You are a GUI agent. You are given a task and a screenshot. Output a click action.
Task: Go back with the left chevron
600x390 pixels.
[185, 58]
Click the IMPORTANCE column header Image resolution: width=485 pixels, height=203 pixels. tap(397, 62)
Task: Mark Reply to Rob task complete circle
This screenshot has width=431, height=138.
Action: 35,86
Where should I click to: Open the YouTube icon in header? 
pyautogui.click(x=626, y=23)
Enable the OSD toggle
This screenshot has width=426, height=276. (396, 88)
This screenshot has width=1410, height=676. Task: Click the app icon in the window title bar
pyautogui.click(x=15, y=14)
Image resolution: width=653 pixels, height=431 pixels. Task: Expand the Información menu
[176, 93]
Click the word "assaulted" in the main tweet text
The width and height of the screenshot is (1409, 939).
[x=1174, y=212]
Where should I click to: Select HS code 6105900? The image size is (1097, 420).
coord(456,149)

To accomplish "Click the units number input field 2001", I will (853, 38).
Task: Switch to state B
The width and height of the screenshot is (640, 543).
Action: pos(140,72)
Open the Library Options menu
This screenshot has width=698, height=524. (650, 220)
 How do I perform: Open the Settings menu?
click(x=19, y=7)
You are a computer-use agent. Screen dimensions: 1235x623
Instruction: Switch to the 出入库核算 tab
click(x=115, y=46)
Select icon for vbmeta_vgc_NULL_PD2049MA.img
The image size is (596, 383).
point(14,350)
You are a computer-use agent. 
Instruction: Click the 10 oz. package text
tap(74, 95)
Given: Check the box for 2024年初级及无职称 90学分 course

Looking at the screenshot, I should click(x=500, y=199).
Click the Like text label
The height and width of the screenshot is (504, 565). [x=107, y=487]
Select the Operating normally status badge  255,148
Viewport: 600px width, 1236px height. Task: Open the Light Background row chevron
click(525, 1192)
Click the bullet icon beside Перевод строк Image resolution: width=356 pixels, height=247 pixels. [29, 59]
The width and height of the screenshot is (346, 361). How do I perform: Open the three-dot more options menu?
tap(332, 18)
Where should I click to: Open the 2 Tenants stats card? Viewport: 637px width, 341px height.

....

Work order:
Find and copy each line above holding "agent".

Your response:
You are a GUI agent. You are given a task and a screenshot. Output a click action.
You are a computer-use agent. Screen dimensions: 1235x623
You are a computer-use agent. 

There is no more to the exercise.